There is no data on how many trusts exist, who benefits or controls them, nor the value of assets they hold. Because there is no requirement to register trusts, it is easier for people to back-date or falsify trust documents. Andres also explained that modern trusts can have very complex structures with many more parties than classical trusts, making it harder to identify all relevant beneficial owners. Modern trusts’ parties could include: legal and economic settlors, protectors, corporate trustees (controlled by whoever holds shares in them), discretionary and indirect beneficiaries, purposes, etc. .

Because many countries do not have laws to create domestic trusts or do not cover trusts under their BO registration laws, they are not able to properly deal with trusts involved in company ownership chains.
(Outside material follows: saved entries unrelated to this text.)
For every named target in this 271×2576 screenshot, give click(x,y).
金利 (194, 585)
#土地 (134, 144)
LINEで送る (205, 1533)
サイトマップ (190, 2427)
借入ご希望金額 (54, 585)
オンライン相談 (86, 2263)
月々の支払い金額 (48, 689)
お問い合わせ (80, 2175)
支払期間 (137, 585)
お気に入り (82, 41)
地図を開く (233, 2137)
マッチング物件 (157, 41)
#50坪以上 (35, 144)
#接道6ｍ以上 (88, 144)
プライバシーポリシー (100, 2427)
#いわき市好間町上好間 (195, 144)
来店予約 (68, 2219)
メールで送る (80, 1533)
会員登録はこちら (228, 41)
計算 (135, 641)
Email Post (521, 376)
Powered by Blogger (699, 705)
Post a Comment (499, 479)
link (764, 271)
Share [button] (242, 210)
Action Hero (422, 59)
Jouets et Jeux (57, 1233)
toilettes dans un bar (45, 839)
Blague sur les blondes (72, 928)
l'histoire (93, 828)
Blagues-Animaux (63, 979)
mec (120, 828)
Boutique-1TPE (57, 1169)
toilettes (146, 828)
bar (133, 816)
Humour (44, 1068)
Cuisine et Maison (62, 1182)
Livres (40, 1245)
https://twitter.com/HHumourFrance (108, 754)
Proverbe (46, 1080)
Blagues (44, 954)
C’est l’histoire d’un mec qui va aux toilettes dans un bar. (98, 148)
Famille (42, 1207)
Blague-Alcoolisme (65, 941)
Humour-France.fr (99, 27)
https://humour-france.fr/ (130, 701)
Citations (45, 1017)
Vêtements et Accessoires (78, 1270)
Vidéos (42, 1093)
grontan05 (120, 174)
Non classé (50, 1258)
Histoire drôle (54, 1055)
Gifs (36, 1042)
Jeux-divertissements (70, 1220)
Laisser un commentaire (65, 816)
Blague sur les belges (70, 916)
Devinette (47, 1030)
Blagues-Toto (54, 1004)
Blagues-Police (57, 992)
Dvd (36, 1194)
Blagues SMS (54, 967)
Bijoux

Andres highlighted the shortcomings of merely applying rules to determine the BO of companies to trusts, as using thresholds for company ownership and applying these to trusts can result in ownership being obscured. He also described the asset protection features of trusts (especially the discretionary trust), enabling the “ownerless limbo” where trust assets do not belong to anyone’s personal wealth (the settlor claims the assets were transferred into the trust, the beneficiary claims they haven’t received any distribution yet, and the trustee claims to be a mere legal owner of the assets). This asset protection feature can be used to facilitate tax avoidance and defraud creditors.

Andres ended with policy recommendations, including: requiring registration of trusts and their beneficial owners as a precondition for legal validity or distribution of assets held in a trust; not applying BO thresholds where a party to the trust is an entity; prohibiting discretionary trusts, or treating such trusts as wills; and considering the settlor as the remaining owner of the trust assets until distribution to beneficiaries, in order to prevent the “ownerless limbo”.

“I’ve been researching trusts for seven years and the more I learn about them, the more outraged I become about what is allowed to happen.” – Andres Knobel

  • Michael Vaughan, Research Fellow, LSE III

Michael then closed the session with thoughts as a discussant. Focusing on the common themes across the session, he noted that:

  • Panel presentations centred the role of the state and government in the nexus of state-corporate power relations.
  • There is a difference between legal concepts and political/economic realities: the de facto operation of legal regimes does not reflect their legal design.
  • These differences foreground the importance of norms and ideas – how different norms prevail among political elites, professional services.

Michael also noted certain tensions in the various papers discussed during the day, raising the following questions:

  • If we take seriously the call from Diane Ring to expand the definition of corruption and tax crimes, do we need a common definition?
  • When we centre the “systems” that underpin secrecy, do we mean the political and economic systems or the policy systems? This varied between the papers.
  • As we get a large dataset, for example on BO data, do we run the risk of focussing too much on data analysis, and by doing so insulating powerful actors from scrutiny?
  • Finally, he prompted us to think further about the utility in cross-national comparison, and how it contributes to tackling transnational secrecy.

The discussion highlighted the political nature of labels such as “offshore jurisdiction”, and that there is much technical work to be done in order to effectively tackle financial secrecy.